“It’s a mean thing, falling down steps, it’s a thing to matter the most. And as I tumbled down this staircase, I felt every step, all seven million of them. The steps are too there not to be felt, they are too edged not to sober you to the errors of your fray. The pain is smart enough to poet out a space, where bruises are verse and rhymes are moans over and over again.

  “It’s a terrible thing for an angel to fall, because you cannot survive it by wing. The flight you had before is just a bird magic you’ll never have again. How brief the feather to the angel who discovers discontent. After all, isn’t that what my fall was? My discontent to just be in place, never to change from the one suit of my life. But I was tired of being the obedient son who cheapened his own self by farming his father’s commands. I wanted my own life. I wanted my own good life.

  “God is no fool. He has made the fall a touching torture, for with each step, there is a hand that reaches for you in that good, old-fashioned, second-chance sort of way. You reach back and hold tight to it because to do so is deciding to believe that by holding on, you can survive being let go of. But no matter how much you beg, no matter how much of yourself you give to the chance, you are let go of. That is the undeniable torment of the fall. For such a divine event, it’s a rather ordinary agony. To have hope raised, only to realize there is no hope to be had. Hope is just a beautiful instance in the myth of the second chance.

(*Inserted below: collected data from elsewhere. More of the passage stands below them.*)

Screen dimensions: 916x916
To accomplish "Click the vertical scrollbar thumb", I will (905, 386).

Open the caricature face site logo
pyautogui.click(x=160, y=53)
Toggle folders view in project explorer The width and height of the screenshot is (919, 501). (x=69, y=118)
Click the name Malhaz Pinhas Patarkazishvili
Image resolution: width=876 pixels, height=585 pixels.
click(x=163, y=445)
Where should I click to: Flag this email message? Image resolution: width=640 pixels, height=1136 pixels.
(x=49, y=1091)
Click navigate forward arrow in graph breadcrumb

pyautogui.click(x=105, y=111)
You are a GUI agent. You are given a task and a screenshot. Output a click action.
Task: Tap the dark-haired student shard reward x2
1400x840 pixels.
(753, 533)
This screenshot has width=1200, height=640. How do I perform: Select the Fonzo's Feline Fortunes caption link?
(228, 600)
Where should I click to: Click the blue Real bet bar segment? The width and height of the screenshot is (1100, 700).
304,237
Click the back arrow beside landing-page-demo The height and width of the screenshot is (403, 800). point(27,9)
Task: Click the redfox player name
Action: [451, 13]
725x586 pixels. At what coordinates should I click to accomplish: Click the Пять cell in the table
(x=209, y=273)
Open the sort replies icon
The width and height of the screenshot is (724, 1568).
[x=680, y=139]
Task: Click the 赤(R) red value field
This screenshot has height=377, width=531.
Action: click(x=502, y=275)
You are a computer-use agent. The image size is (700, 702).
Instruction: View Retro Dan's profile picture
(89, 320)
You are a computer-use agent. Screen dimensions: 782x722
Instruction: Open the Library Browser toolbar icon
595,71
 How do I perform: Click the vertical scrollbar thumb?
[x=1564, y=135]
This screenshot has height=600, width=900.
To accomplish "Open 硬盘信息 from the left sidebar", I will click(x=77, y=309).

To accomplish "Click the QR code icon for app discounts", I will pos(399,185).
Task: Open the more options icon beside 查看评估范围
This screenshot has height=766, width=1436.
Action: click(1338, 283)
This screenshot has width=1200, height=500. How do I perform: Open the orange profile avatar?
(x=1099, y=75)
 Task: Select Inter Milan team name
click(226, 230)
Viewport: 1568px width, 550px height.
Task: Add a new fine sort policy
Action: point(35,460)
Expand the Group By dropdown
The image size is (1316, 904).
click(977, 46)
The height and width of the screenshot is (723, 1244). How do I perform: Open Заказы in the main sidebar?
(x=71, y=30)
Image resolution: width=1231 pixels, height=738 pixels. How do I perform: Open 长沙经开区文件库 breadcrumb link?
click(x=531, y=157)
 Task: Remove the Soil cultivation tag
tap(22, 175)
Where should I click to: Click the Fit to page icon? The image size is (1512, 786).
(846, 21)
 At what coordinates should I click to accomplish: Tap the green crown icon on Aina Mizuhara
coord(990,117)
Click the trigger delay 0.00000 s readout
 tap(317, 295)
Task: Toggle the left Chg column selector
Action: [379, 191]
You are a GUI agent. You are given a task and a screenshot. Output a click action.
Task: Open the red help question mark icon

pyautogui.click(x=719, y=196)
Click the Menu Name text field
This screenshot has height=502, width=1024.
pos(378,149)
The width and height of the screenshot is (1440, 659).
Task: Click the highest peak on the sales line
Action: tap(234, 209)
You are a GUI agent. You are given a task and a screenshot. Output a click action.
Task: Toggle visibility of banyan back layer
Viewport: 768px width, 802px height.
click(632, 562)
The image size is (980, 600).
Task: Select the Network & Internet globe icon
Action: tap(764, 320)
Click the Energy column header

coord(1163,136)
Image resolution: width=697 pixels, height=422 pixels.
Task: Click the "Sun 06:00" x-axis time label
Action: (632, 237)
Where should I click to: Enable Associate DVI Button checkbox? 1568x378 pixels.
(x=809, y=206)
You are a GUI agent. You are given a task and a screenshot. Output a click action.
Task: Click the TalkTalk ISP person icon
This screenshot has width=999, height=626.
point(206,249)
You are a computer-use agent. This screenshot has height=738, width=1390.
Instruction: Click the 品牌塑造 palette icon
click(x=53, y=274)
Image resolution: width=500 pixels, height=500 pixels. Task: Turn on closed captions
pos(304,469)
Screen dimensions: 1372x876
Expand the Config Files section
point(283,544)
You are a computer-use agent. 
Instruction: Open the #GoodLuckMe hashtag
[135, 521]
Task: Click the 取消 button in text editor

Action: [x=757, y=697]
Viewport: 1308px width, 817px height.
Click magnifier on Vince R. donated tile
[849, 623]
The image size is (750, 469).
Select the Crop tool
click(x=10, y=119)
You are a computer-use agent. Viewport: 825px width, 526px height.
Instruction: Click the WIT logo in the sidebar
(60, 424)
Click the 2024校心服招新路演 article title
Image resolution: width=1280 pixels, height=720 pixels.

  “When I came to the last step, the seven millionth step, the hand that reached for me was unlike the others. It was a five-finger shape and yet it was more. As if it had shaped clay before and gone numb from long hours of creation. It was a hand that brought God to my lips.

  “The other hands had always known they were going to let me go, and in that, they were merely cruel. But that seven millionth hand was a hand in the midst of a choice. Would it let me go or would it pull me up? Would it re-feather me? Would it forgive? Would it call me son once more?

  “The hand’s first existence was that of warmth. Its second was that of dignifying my hope by holding my hand tighter than all the others. But above all else, the hand existed as that of pure love. I could near all the hearts of this world and never come near being loved like that again. That was how I knew the seven millionth hand was God’s.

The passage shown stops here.